Hence, we propose that the electorate should be only those who work within the appropriate organisation rather than the public. Involving the public in this electoral process may well increase the chances of political pressures. Most of the people who work in the NHS are passionate supporters of the NHS and are devoted to their service. In electing officers of the board, they would not be motivated by political issues but by who would best safeguard services for the community.
Canvassing would be according to an agreed standard ensuring that no political party would be involved, and the exposure times of candidates was equal. Given the relevance of the social media, its use in canvassing must be discussed. Each candidate’s CV would be distributed to all those entitled to vote and posted on the appropriate website.
The chair of the board would have direct access to the Department of Health.

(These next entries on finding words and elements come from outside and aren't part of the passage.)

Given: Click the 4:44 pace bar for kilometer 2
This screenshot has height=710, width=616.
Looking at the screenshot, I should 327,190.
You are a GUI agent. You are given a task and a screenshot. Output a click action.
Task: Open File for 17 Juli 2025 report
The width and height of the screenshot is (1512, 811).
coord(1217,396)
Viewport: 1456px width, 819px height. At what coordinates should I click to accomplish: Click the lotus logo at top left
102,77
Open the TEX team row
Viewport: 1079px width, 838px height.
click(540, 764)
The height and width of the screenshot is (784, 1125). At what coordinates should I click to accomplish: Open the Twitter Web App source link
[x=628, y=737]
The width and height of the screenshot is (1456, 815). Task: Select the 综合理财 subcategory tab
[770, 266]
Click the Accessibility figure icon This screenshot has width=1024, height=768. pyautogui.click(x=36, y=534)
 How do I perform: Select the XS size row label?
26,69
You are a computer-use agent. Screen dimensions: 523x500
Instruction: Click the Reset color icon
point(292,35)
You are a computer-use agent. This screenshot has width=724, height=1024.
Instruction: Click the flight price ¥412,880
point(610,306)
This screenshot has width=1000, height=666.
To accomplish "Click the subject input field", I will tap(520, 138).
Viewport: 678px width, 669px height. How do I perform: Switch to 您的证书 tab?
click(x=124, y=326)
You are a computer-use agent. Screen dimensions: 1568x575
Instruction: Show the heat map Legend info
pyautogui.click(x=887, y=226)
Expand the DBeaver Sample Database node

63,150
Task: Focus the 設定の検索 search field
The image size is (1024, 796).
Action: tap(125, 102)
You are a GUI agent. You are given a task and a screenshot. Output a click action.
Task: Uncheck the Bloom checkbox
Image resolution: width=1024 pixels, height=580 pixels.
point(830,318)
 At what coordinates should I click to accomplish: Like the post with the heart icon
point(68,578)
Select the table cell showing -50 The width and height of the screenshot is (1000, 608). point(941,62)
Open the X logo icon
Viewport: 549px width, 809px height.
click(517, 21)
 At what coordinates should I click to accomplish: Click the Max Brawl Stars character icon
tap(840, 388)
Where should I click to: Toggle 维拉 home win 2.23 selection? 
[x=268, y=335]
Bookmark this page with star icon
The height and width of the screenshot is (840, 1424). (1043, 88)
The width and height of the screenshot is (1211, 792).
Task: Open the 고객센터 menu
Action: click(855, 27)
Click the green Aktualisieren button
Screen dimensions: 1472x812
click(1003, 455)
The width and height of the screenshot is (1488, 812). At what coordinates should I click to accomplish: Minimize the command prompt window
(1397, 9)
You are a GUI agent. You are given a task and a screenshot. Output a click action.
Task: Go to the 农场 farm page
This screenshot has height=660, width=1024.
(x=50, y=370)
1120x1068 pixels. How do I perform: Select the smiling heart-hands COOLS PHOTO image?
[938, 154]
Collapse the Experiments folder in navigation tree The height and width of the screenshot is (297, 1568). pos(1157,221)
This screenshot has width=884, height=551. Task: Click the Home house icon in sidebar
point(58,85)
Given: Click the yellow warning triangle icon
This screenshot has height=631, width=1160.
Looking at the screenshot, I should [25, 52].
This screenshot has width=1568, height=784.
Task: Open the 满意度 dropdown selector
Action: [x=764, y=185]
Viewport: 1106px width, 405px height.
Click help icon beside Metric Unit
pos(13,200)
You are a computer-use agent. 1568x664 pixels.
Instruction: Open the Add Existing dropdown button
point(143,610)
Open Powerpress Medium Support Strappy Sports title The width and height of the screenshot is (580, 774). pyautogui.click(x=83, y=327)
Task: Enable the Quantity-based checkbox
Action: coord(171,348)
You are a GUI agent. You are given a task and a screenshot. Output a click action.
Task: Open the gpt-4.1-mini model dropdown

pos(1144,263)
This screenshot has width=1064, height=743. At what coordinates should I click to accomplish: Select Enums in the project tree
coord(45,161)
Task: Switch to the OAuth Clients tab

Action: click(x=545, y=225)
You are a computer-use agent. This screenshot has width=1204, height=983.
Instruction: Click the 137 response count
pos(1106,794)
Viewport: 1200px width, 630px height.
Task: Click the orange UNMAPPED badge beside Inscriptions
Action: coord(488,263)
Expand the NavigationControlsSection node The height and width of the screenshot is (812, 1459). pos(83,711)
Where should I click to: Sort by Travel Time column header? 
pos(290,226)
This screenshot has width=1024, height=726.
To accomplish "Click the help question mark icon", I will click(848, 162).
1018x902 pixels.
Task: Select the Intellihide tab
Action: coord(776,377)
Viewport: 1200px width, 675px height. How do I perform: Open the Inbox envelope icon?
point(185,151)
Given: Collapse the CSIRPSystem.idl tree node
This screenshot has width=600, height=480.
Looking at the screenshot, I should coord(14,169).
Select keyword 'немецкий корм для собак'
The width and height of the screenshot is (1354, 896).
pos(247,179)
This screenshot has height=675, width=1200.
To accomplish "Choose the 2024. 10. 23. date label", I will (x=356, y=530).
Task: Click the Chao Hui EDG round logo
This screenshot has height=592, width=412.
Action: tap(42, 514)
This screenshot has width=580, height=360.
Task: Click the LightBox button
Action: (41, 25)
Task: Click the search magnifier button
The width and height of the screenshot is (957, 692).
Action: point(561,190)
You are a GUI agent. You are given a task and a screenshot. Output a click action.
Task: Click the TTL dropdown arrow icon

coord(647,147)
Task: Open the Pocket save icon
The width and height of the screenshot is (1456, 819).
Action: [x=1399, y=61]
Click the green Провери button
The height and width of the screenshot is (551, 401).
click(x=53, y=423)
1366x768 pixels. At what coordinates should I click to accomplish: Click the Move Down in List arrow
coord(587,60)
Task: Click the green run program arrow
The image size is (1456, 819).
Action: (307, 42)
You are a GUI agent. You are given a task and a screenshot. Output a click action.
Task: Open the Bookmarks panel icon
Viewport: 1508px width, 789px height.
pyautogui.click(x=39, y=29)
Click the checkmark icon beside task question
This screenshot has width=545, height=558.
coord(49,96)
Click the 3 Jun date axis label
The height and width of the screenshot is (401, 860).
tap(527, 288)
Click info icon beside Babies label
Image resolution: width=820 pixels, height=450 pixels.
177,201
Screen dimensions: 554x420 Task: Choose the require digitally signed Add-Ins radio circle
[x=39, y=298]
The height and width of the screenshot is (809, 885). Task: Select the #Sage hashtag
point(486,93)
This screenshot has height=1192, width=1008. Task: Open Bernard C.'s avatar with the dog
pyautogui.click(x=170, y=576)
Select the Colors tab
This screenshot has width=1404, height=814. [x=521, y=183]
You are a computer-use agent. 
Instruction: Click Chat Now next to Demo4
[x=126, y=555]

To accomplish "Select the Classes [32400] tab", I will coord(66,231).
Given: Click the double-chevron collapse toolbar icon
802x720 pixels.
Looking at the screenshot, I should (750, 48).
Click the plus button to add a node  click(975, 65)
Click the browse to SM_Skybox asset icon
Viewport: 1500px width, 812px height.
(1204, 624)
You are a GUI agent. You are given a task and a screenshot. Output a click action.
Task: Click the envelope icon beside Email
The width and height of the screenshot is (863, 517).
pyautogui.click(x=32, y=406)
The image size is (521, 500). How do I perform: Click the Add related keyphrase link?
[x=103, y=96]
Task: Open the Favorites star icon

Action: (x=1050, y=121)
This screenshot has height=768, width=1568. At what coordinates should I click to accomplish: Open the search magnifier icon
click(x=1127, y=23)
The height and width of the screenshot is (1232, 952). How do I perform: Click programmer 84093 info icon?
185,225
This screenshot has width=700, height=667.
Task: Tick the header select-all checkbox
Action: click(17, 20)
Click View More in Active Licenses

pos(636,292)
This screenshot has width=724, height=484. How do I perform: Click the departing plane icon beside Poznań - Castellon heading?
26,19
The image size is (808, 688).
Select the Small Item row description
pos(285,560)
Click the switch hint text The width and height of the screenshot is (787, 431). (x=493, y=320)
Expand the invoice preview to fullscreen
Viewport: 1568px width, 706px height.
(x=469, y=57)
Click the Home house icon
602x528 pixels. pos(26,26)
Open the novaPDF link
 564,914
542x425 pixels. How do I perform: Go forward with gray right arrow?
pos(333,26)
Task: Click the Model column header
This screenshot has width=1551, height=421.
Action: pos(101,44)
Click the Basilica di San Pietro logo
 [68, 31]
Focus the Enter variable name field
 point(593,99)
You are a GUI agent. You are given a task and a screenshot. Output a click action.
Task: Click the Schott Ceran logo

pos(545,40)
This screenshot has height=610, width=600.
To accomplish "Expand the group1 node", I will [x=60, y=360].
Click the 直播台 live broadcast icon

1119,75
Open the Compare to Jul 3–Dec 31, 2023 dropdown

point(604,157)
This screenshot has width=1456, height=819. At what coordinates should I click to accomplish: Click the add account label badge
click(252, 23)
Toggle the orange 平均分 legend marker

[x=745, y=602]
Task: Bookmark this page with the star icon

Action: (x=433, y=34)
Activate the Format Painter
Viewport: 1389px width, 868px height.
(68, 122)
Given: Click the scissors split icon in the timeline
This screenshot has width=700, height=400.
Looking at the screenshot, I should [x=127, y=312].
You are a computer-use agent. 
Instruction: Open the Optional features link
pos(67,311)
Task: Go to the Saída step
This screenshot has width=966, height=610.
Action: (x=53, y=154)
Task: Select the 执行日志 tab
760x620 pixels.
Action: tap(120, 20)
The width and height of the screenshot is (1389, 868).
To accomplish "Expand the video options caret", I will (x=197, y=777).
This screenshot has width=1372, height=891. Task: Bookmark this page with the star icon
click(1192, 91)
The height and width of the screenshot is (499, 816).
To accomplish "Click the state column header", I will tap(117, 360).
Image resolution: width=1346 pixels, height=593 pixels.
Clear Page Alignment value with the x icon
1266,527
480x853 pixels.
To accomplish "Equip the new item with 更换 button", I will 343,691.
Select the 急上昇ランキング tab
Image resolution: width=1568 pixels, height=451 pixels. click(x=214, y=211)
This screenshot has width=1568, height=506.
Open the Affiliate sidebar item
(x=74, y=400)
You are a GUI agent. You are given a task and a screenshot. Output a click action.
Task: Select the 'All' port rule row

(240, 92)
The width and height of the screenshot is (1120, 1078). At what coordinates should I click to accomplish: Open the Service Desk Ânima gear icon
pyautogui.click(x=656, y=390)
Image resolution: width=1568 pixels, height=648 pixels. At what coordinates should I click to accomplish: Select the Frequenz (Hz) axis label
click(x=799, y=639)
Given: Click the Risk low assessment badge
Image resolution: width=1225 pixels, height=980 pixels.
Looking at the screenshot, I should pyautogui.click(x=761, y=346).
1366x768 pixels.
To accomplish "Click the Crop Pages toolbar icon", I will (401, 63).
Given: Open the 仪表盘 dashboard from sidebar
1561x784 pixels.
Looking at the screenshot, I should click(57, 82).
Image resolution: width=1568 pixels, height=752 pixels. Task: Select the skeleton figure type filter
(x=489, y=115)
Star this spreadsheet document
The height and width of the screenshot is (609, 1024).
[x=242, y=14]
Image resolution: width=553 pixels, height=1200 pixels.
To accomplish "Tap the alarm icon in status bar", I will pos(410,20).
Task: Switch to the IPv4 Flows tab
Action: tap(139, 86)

We believe that overall this change would be an immediate corrective to the flaws in NHS management and staff engagement that we noted. Management excesses would be curtailed leading to prevention of waste. Accountability would be ensured. It would oblige management to explain why they made changes to the structure of the system, a practice that is often devoid of logic.
Line managers would be enabled to act for the benefit of patient care and to address the concerns of staff rather than act merely as conduits of management decisions. Harassment and bullying would be reduced.
It would enable boards to resist pressures exerted by the centre. Non-executive members would be more questioning of management decisions and become more assertive.
In conclusion, the immediate benefit of this intervention would be a palpable change in the ethos of the NHS. It would lead to the development of leaders capable of delivering a sustainable patient- and staff-centred NHS.
Arun Baksi is an emeritus consultant physician in the Isle of Wight. Parag Singhal is a consultant physician in Weston Super Mare. They are, respectively, honorary secretary and chair of the campaigning organisation Our NHS, Our Concern
This makes sense and I wonder what stopped it to happen so far.
Is this an aspiration or reality? Parag, we have discussed this at lengths and am really proud of you for having brought it out to light.
Leicester Royal Infirmary has blood tainted hands and minds and the managers survive and thrive. Only Patients die and doctors careers get blighted..
I do not know if you are aware of another Down syndrome child’s death a few years after Hadiza debacle under uncannily similar circumstances. This is after supposedly implementing innumerable patient safety and risk management recommendations published by the management. Isn’t it a joke??
This is being written to start a debate and get to a system which will bring accountability. In the first instance NEDs should be elected. They should represent the staff and local population and start standing up for pt safety and staff. Report card concept could be added. Parag
Hats off to your persistence and hope that eventually many of these suggestions will be implemented.I now feel that increasingly the medical staff is less productive probably as their morale is low.
This looks to be a good idea, but it still does not deal with the problem of the Purchaser/Provider split and the problems this has produced. The complete loss of the consultant/ GP relationship must operate against good patient care.
I notice that all comments are anonymous. Is this due to fear?